Ever since I can remember, I have moved through a world of beautiful words. I started out working as a journalist, then as a screenplay author. I eventually wrote my first novel, a romantic comedy that struck a nerve and surprised us all by becoming a bestseller. People always say that Paris is the City of Love, but that doesn’t necessarily apply to what interests Parisian publishers. Back then, I received one rejection after another, when I received any response at all. But then one day a small press contacted me, one located on the Rue de Seine. While his fellow publishers focused on literary and intellectual fiction, Jean-Pierre Favre, the publisher at Éditions Garamond, was fascinated with my amusing little romance packed with all sorts of tragicomedic entanglements.
‘I’m sixty-three years old, and not much can make me laugh at this point,’ he explained during our first meeting at Café de Flore. ‘Monsieur Azoulay, your book made me laugh, and that’s more than can be said about most books these days.

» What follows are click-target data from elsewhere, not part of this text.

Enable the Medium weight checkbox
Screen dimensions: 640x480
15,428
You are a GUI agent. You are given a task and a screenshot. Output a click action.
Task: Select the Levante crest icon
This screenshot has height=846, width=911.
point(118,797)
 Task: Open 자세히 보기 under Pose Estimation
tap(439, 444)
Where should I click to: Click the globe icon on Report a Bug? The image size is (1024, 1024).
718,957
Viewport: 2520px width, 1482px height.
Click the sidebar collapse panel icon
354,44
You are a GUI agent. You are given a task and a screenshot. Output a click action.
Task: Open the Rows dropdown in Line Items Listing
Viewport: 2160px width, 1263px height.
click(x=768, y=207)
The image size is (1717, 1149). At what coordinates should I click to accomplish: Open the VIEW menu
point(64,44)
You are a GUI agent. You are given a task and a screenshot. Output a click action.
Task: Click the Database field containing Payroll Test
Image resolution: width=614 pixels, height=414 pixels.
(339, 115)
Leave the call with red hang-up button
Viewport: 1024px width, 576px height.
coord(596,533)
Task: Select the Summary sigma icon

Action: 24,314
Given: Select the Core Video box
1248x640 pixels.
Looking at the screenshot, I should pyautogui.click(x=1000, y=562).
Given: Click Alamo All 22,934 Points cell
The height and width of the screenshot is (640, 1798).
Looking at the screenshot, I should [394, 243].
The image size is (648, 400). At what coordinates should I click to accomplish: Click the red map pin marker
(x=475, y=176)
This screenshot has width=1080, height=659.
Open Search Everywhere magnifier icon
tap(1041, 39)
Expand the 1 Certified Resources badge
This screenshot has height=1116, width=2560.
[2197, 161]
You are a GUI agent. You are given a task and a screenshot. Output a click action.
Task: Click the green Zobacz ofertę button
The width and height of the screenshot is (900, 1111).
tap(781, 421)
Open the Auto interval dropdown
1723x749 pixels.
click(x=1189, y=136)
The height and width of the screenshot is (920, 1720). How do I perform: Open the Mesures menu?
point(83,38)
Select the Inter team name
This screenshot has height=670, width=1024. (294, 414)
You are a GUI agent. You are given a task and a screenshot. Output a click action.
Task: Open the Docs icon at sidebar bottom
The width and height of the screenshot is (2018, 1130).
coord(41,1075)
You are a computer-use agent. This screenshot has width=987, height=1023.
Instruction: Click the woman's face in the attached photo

As you get older, you laugh less and less anyway, believe me.’ With a deep sigh, he sank back into the leather bench in front of the window on the second floor where we had found a quiet table. He raised his hands in mock despair. ‘I often wonder where the authors who can write really good comedies have gone? Something with heart and wit. But no! They all want to write about hopelessness, decay, grand drama – drama, drama, drama.’ He struck his palm against his forehead, where his grey hair had begun to thin, the strands combed elegantly back. ‘Urban depression, murderous nannies, visions of horror, terrorism . . . ’ He brushed a few breadcrumbs from the table. ‘Everything has its place, but . . . ’ He bent forward and gazed hard at me with his pale eyes. ‘I want to tell you something, young man. A good comedy is much harder to write than people think. The ability to conjure up someth
ing wonderfully light but without platitudes, something that leaves us with the feeling that life is worth living despite everything – that is true art! I, at least, am too old for stories where after reading them you think you’d best locate the nearest skyscraper to jump out of.’ He ripped open three packets of sugar before shaking them into his freshly squeezed orange juice and creating a small whirlpool with his spoon. Then he switched mental gears.
‘Or films! Don’t get me started on those!’
He paused for effect, and I waited eagerly for what would come next. This man was a brilliant conversationalist, that much I already knew.
‘Nothing except tristesse and ambitious convolutions. Everyone today wants to be one thing in particular: unique. But I want to laugh, does that make sense? I want something that will make my heart pound.’ He grabbed a handful of the sky-blue waistcoat he was wearing underneath his suit jacket and took a large gulp from his juice glass. A youthful grin stole across his face.
‘Did you see that film about the Japanese butcher who falls in love with his pig? The one that ends with them committing double suicide through hara-kiri? I mean, who comes up with stuff like that?’ He shook his head. ‘People have lost their minds. I really miss the filmmakers like Billy Wilder and Peter Bogdanovich. Their heads were screwed on right.’ He tsk-tsked in confirmation of this. ‘Trust me, Monsieur Azoulay, life isn’t one big walk in the park, which is why we need more books like yours.’ He brought his fiery speech to an end and held out his Montblanc fountain pen for me to sign the contract. ‘I believe in you.’
That had been six years ago. My novel became a bestseller, and Garamond offered me a three-book deal, which gave me financial security for the next few years and granted me the luxurious freedom of writing full-time. I met auburn-haired Hélène, who loved the poetry of Heinrich Heine and sang Sacha Distel songs in the shower. She became a teacher, got pregnant, and married me. We became the parents of a little boy who, Hélène always insisted, was lucky to have inherited my dark blond hair and not her fiery tresses.